A descoberta sugere que os bebês captam elementos do que será seu idioma materno ainda na barriga da mãe.
"A descoberta mais espetacular do estudo é que os recém-nascidos humanos não são só capazes de reproduzir diferentes tons quando choram, mas preferem os tipos de sons típicos do idioma que ouviram quando feto, no último trimestre de gestação", diz Kathleen Wermke, da Universidade de Wuerzburg (Alemanha) e uma das autoras do estudo.
Segundo Wermke, ao contrário do que indicam as interpretações mais conservadoras, os resultados do estudo mostram a importância do choro para o futuro desenvolvimento da linguagem.

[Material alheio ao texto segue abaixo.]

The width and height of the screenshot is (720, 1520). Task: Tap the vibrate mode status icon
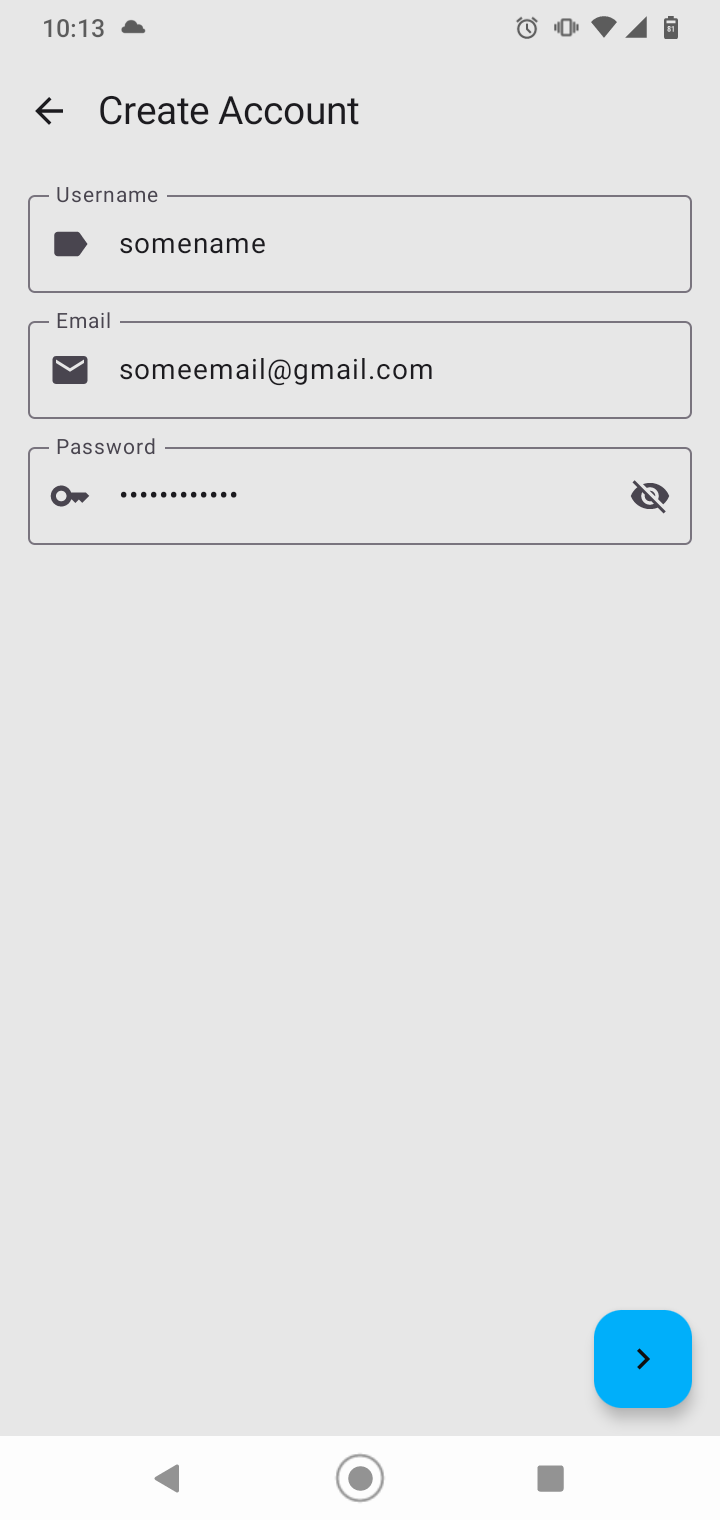click(x=566, y=28)
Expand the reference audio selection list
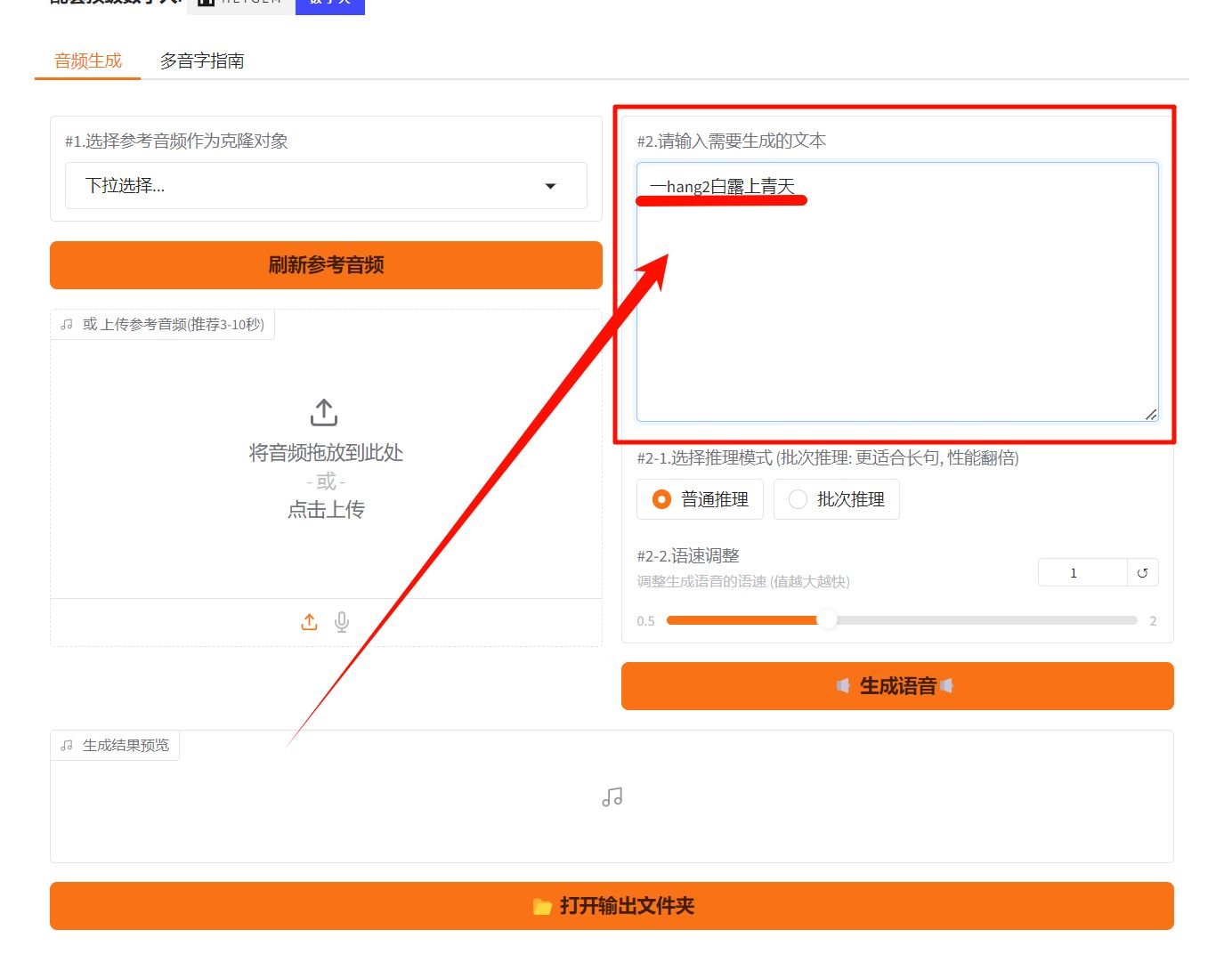The width and height of the screenshot is (1232, 962). 326,186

A equipe gravou e analisou o choro de 60 bebês saudáveis, 30 deles de famílias francesas e os outros de famílias alemãs, entre três e cinco dias após o nascimento. A análise revelou claras diferenças com base no idioma materno.
No experimento, os bebês franceses tenderam a chorar em um tom ascendente, enquanto os alemães faziam em um tom descendente, diferenças características entre os dois idiomas, como explicou Wermke.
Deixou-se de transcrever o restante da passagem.